— begin Data provided —

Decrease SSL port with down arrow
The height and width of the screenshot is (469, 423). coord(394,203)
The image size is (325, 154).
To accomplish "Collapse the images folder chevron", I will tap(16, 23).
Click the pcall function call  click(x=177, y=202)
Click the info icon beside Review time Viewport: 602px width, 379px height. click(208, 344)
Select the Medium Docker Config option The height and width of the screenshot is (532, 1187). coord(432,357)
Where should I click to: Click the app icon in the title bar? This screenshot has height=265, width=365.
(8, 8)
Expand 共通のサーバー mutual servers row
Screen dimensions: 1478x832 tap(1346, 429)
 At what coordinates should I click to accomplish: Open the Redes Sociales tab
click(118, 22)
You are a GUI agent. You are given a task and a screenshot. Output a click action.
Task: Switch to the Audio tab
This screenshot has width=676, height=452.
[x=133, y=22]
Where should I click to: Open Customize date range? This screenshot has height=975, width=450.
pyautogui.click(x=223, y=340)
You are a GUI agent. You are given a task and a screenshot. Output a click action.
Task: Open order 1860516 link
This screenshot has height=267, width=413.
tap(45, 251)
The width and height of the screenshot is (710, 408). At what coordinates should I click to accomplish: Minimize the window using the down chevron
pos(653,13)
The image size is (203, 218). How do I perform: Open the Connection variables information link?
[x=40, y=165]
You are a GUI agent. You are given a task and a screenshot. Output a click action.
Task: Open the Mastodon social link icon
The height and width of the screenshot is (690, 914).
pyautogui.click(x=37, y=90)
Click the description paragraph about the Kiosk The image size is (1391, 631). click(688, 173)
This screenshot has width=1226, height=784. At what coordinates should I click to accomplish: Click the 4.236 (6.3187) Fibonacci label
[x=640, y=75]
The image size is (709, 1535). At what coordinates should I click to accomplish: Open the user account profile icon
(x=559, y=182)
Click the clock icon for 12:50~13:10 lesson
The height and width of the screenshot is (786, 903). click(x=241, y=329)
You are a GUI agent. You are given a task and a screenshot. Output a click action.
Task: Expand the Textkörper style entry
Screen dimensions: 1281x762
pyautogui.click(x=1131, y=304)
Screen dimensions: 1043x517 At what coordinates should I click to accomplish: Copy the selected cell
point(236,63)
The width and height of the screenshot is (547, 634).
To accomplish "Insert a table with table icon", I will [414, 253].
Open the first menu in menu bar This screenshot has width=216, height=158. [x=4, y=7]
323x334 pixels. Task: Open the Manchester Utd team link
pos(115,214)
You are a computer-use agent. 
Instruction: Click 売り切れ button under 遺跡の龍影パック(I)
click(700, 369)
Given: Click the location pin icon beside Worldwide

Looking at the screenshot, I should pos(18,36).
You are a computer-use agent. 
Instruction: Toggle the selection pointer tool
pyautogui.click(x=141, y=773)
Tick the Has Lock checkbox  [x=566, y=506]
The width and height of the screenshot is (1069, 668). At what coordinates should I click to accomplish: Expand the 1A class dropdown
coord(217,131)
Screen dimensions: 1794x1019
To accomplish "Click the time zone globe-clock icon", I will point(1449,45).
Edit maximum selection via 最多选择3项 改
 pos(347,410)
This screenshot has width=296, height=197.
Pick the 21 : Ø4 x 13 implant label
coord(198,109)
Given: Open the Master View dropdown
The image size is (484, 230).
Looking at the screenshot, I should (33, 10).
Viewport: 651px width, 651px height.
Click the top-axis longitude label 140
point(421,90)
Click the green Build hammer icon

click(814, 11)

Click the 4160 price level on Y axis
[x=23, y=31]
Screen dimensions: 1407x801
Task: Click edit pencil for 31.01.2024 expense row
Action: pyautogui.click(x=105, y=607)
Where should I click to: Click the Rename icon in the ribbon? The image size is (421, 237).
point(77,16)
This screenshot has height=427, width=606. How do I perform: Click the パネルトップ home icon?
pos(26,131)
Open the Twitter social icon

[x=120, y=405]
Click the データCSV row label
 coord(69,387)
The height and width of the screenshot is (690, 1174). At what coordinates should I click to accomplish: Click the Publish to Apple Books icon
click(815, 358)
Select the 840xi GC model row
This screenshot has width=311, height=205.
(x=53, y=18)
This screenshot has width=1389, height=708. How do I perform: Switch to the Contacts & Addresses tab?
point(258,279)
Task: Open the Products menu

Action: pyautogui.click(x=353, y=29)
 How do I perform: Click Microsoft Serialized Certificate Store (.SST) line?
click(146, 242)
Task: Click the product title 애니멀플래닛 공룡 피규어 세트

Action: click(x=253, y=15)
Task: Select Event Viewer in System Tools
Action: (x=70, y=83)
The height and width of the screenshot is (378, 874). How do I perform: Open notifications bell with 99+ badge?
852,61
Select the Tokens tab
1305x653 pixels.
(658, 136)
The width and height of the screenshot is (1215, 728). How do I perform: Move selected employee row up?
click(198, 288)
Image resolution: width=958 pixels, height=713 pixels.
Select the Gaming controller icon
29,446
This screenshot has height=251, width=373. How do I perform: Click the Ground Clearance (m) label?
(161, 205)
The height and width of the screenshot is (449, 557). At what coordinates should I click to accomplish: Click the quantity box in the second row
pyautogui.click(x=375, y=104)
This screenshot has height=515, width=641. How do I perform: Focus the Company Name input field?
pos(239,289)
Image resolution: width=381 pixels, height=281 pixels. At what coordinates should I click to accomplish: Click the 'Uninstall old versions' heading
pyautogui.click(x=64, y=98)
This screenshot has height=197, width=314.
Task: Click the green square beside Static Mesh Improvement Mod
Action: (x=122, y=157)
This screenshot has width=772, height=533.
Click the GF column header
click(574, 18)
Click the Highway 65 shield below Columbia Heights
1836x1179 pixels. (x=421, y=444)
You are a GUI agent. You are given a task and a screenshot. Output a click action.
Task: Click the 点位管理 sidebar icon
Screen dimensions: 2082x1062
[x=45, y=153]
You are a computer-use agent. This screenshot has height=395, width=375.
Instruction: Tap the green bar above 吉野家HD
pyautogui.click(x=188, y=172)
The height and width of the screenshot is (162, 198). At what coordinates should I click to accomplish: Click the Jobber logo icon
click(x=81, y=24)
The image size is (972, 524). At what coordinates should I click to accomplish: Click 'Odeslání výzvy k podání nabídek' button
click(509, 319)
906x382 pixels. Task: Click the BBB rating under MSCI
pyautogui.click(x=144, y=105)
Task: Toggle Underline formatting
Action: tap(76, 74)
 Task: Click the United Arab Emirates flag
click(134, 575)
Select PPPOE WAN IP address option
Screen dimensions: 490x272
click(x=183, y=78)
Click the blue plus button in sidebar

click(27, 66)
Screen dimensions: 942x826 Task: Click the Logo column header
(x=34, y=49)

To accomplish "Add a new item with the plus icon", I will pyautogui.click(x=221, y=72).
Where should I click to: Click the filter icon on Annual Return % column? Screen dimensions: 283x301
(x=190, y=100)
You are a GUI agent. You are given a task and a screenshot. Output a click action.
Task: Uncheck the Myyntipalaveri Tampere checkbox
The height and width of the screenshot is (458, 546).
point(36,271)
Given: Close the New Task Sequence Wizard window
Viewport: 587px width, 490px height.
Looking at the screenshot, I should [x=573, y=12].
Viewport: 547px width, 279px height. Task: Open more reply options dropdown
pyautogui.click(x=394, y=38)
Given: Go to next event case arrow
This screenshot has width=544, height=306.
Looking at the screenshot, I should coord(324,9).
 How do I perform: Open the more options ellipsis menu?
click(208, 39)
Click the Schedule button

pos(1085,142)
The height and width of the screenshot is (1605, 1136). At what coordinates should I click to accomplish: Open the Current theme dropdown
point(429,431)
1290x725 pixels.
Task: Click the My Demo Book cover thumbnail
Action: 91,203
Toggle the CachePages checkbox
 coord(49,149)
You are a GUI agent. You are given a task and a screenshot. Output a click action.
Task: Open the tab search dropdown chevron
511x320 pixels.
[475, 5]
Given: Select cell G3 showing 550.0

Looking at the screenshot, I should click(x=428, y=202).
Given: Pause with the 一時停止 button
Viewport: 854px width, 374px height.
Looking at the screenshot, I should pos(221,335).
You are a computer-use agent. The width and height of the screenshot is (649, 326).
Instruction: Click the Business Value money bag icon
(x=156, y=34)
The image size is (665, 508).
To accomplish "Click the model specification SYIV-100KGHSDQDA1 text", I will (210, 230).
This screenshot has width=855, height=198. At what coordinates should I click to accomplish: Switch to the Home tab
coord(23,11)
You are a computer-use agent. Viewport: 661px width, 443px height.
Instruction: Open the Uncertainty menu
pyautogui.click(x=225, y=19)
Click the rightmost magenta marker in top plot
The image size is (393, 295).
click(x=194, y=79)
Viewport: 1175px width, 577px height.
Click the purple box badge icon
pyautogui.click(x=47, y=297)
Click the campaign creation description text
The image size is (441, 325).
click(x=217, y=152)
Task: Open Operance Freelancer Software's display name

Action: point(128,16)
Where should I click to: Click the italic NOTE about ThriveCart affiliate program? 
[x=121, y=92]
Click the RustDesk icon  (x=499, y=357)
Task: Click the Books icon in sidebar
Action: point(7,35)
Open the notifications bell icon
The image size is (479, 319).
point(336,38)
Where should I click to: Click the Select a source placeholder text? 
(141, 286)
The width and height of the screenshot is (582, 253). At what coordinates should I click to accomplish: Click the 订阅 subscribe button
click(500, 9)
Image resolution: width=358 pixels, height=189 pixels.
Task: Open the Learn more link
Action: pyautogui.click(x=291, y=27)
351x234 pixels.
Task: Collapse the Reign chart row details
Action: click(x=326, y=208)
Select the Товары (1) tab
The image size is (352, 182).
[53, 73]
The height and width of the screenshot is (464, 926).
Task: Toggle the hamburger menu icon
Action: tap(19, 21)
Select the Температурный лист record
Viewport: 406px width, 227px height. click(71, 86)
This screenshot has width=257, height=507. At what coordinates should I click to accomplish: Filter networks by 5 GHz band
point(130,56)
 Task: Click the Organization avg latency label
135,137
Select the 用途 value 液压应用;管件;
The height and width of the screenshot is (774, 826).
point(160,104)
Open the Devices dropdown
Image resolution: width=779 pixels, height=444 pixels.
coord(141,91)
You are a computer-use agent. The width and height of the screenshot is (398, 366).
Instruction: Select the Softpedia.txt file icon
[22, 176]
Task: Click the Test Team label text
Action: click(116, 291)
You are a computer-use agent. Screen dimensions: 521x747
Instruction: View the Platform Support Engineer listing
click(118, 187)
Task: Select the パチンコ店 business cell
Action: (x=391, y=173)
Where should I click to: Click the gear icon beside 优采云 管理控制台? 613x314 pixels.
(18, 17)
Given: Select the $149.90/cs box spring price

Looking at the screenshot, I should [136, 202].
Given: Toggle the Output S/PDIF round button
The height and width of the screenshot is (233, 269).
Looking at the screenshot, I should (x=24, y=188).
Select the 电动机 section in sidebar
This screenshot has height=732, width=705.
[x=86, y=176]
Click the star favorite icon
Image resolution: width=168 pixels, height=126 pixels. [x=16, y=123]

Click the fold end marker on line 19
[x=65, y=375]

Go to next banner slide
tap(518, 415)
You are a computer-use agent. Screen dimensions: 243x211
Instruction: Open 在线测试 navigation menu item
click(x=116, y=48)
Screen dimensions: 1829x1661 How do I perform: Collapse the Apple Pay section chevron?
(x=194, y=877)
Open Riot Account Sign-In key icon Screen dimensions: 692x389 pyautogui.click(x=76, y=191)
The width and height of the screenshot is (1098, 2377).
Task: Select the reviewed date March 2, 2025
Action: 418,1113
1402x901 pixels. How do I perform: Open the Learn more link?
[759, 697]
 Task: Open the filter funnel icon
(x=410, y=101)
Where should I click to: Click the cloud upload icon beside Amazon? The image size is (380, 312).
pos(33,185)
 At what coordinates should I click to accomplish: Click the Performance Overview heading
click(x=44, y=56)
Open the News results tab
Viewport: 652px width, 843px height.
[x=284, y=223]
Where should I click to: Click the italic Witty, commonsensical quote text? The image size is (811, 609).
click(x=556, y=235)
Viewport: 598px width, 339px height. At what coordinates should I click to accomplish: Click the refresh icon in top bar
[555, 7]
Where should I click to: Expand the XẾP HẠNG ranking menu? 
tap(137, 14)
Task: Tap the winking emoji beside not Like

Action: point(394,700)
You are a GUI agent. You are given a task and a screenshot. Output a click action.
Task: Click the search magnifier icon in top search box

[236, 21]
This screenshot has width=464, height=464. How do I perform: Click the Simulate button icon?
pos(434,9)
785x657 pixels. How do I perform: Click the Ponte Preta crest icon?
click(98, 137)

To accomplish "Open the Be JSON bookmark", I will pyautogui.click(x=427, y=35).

— end Data provided —

> Given problem: Copy the items above word for word, from the first line through the line containing "Click the description".

> Written answer:
Decrease SSL port with down arrow
The height and width of the screenshot is (469, 423). coord(394,203)
The image size is (325, 154).
To accomplish "Collapse the images folder chevron", I will tap(16, 23).
Click the pcall function call  click(x=177, y=202)
Click the info icon beside Review time Viewport: 602px width, 379px height. click(208, 344)
Select the Medium Docker Config option The height and width of the screenshot is (532, 1187). coord(432,357)
Where should I click to: Click the app icon in the title bar? This screenshot has height=265, width=365.
(8, 8)
Expand 共通のサーバー mutual servers row
Screen dimensions: 1478x832 tap(1346, 429)
 At what coordinates should I click to accomplish: Open the Redes Sociales tab
click(118, 22)
You are a GUI agent. You are given a task and a screenshot. Output a click action.
Task: Switch to the Audio tab
This screenshot has width=676, height=452.
[x=133, y=22]
Where should I click to: Open Customize date range? This screenshot has height=975, width=450.
pyautogui.click(x=223, y=340)
You are a GUI agent. You are given a task and a screenshot. Output a click action.
Task: Open order 1860516 link
This screenshot has height=267, width=413.
tap(45, 251)
The width and height of the screenshot is (710, 408). At what coordinates should I click to accomplish: Minimize the window using the down chevron
pos(653,13)
The image size is (203, 218). How do I perform: Open the Connection variables information link?
[x=40, y=165]
You are a GUI agent. You are given a task and a screenshot. Output a click action.
Task: Open the Mastodon social link icon
The height and width of the screenshot is (690, 914).
pyautogui.click(x=37, y=90)
Click the description paragraph about the Kiosk The image size is (1391, 631). click(688, 173)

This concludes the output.